Ce qui compte aux yeux de tous les islamistes est la Oumma, c’est pour cela que les caciques du PJD sont chez eux en Turquie ou encore en Arabie saoudite, la Mecque du wahhabisme qui a gaspillé des milliards pour venir à bout de cet Islam marocain, teinté de soufisme, de traditions berbères et du culte des saints, mais qui était marqué par l’hospitalité, l’amour de l’autre et la tolérance.
A l’époque et dans sa peur de se voir dévorer par le loup marxiste, l’Etat a laissé faire, trop content de trouver dans les barbus un allié de taille face à l’ennemi.
En tournant le dos à cette asymétrie morale des guerres menées par les salafistes radicaux en cours, on retarde la compréhension du phénomène et les moyens de le faire reculer. Pourtant, les solutions existent, à commencer par un travail de fond qui permettrait de proposer aux marocains (n’en déplaise aux laïcards sur le retour, 93 % des Marocains se disent musulmans selon le sondage WIN/Gallup International), à partir des mêmes textes religieux, une pratique de l’Islam adaptée à l’époque actuelle pour tordre le cou définitivement à cet écartèlement entre le passé et le présent. Une des conditions sine qua non pour libérer la pensée musulmane de l’emprise wahhabite, c’est la réhabilitation de la pensée créatrice et rationnelle.
Cela passera nécessairement par un travail sur la pensée musulmane dans l'objectif d'une révision des concepts qui ont entouré les pratiques d’une religion figée où personne ne s’est donné la peine de prendre avec des pincettes le passé de l'islam car il s’agit plutôt d’avenir.
Si la tâche de proposer des pistes appartient à ceux qui portent cette religion, des intellectuels bienveillants et des islamologues éclairés, les penseurs qui proposent une nouvelle manière de comprendre et de pratiquer un islam qui n'est pas celui d’hier, mais celui de demain ne sont pas légion, mais ils continuent à avoir beaucoup de difficultés à défendre leur vision d’un Islam éclairé.

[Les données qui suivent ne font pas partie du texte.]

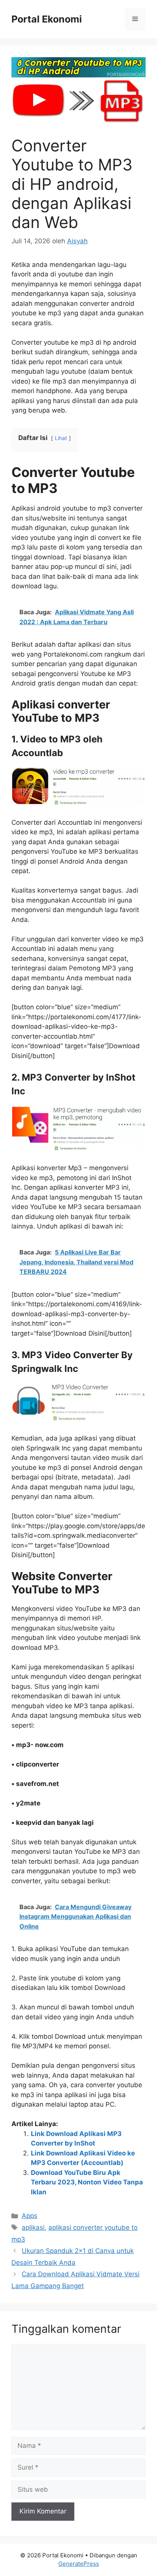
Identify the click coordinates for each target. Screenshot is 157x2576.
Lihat (61, 438)
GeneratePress (78, 2563)
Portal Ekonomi (46, 19)
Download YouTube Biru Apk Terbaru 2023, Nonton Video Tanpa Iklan (87, 2182)
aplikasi (33, 2227)
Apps (29, 2215)
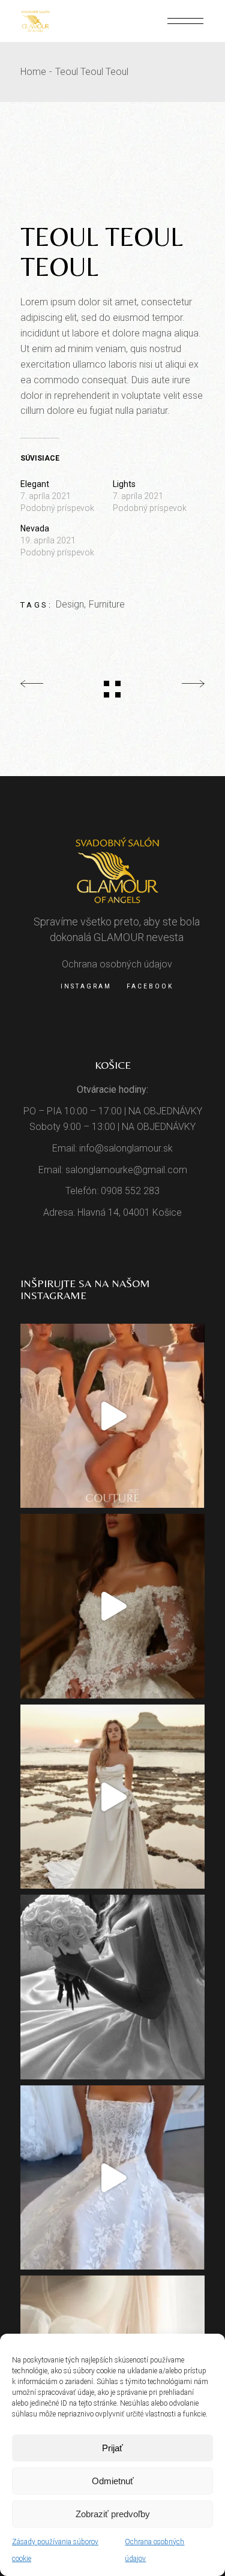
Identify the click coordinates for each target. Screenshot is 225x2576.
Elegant (34, 484)
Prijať (112, 2448)
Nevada (34, 528)
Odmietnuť (113, 2481)
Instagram (86, 986)
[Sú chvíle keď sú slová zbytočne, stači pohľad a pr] (112, 1987)
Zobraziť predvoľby (113, 2514)
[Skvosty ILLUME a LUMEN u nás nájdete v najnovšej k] (112, 2177)
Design (70, 604)
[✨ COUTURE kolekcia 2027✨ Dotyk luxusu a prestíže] (112, 1416)
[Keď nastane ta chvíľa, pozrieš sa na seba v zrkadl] (112, 1797)
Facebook (150, 986)
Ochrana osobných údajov (117, 964)
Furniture (107, 604)
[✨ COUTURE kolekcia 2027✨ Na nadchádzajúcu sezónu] (112, 1606)
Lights (124, 484)
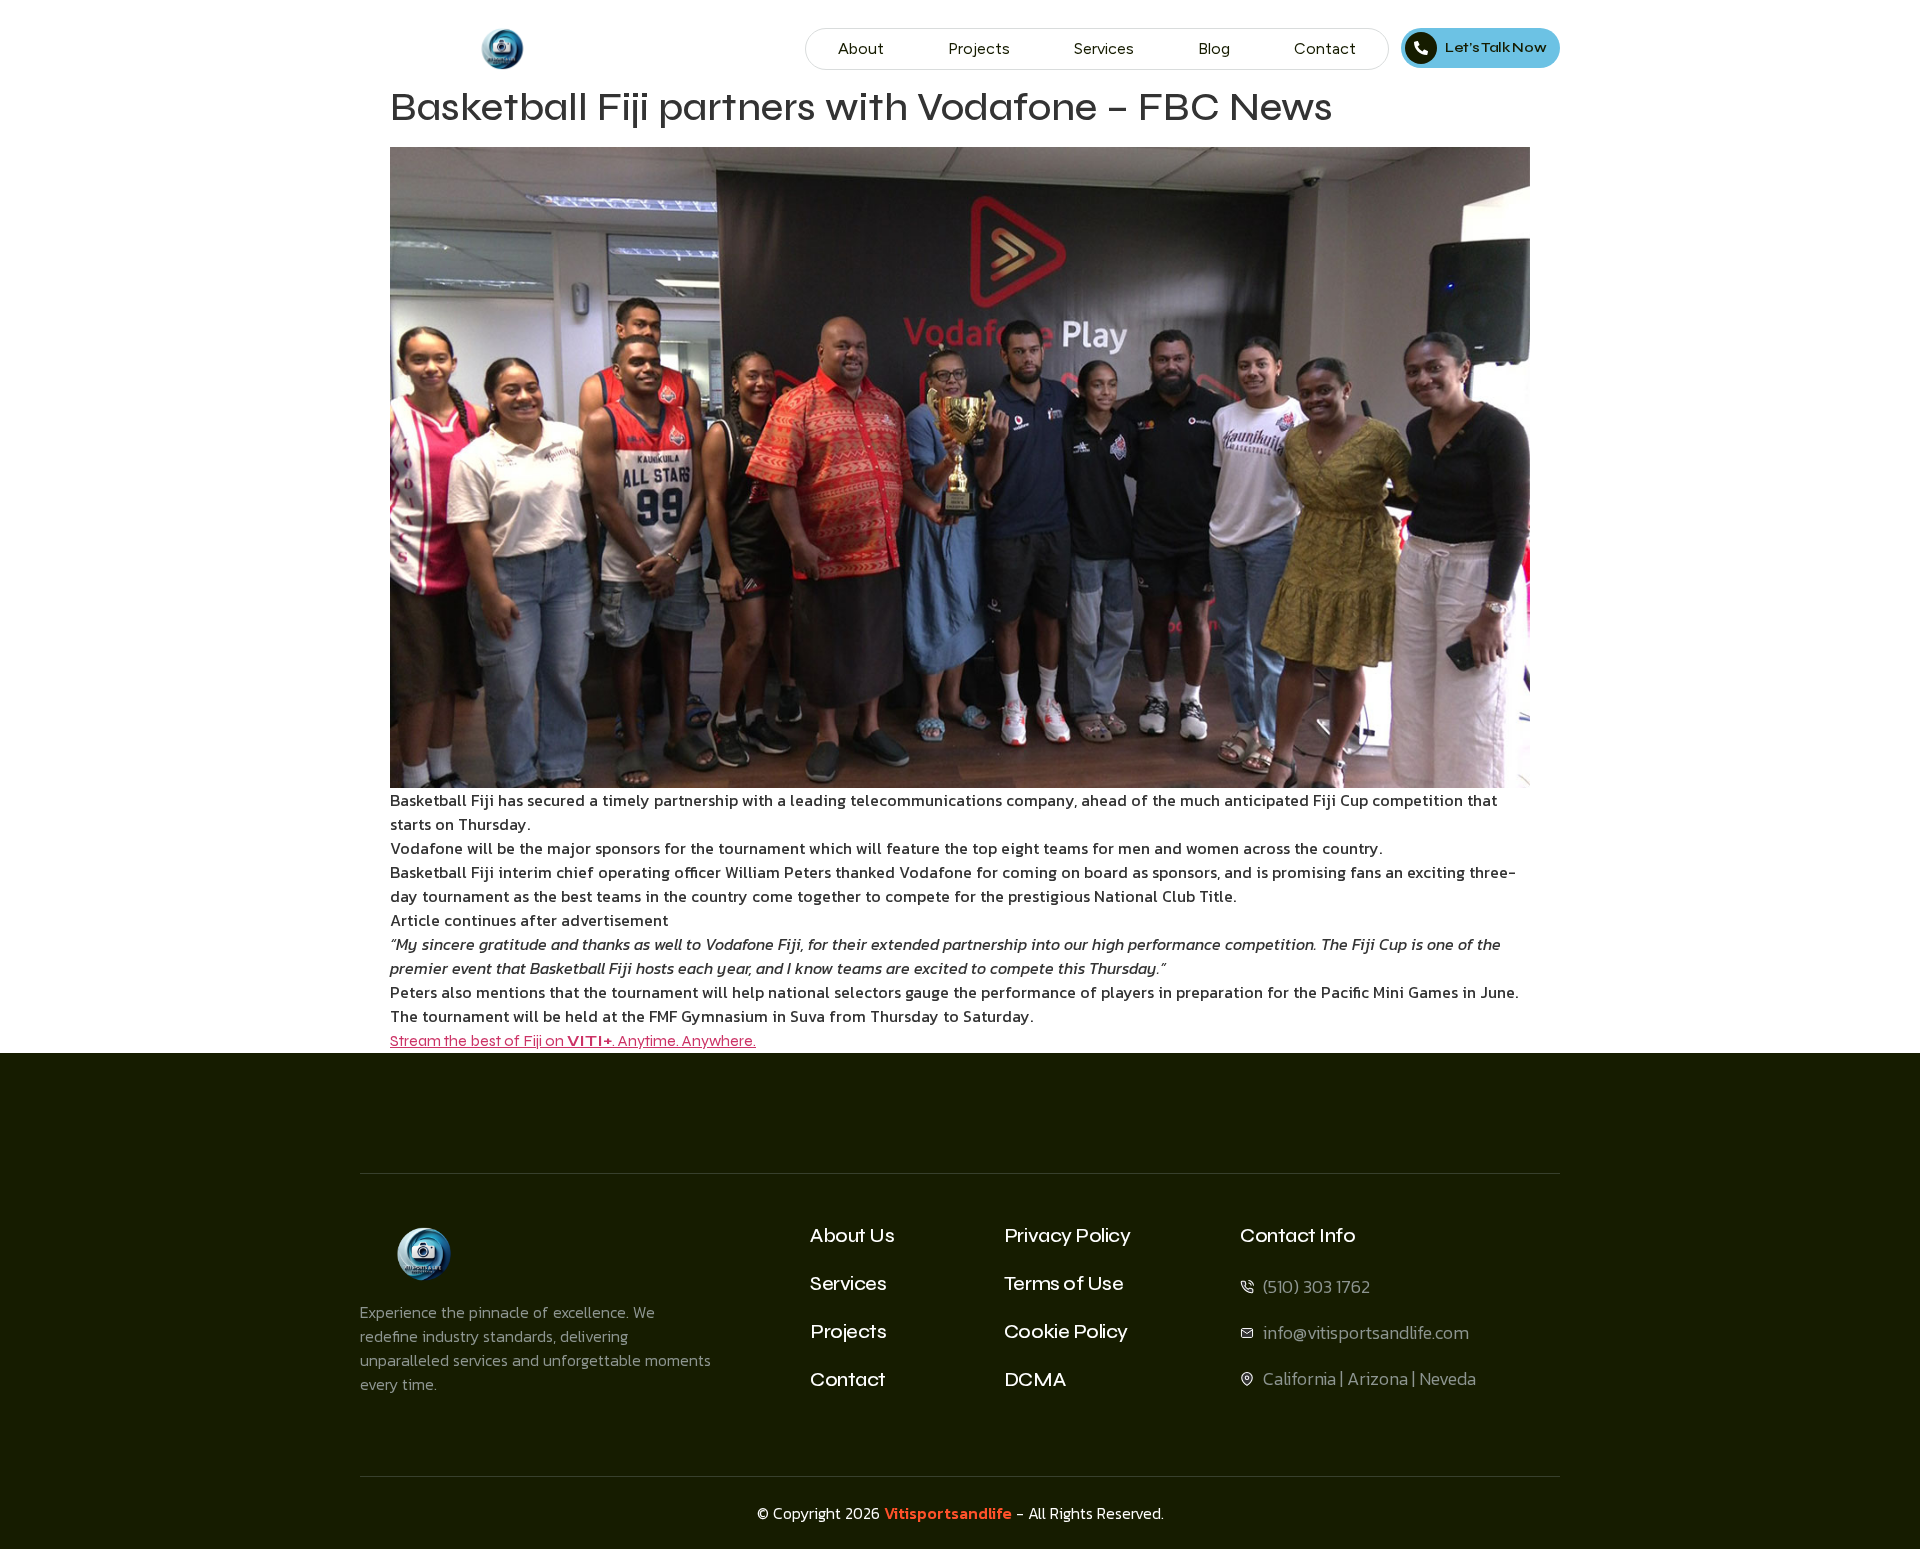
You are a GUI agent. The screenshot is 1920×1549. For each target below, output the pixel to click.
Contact (1325, 48)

Si une formation des imams aux valeurs universelles et à la démocratie, est certainement indispensable, il ne faut pas trop compter sur eux pour défendent les valeurs de la modernité, car jusqu’à présent ils se contentent de lire à voix haute les textes insipides que leur impose le département de Mr Ahmed Taoufiq sans se départir d’une arrogance qui cache beaucoup d’ignorance.
Toute réforme qui ne s’attaque pas en profondeur aux clichés sur la femme, le djihad, les relations avec l’autre, le non musulman est vouée à l’échec même avec la plus sincère des volontés.
Constatant la détermination des jeunes recrues de la mouvance islamiste, on ne peut que rêver la guérison totale la schizophrénie d’une jeunesse biberonnée de modernité à travers les réseaux sociaux mais qui se voit proposer une vision de l’Islam et des pratiques qui remontent au VII ème siècle.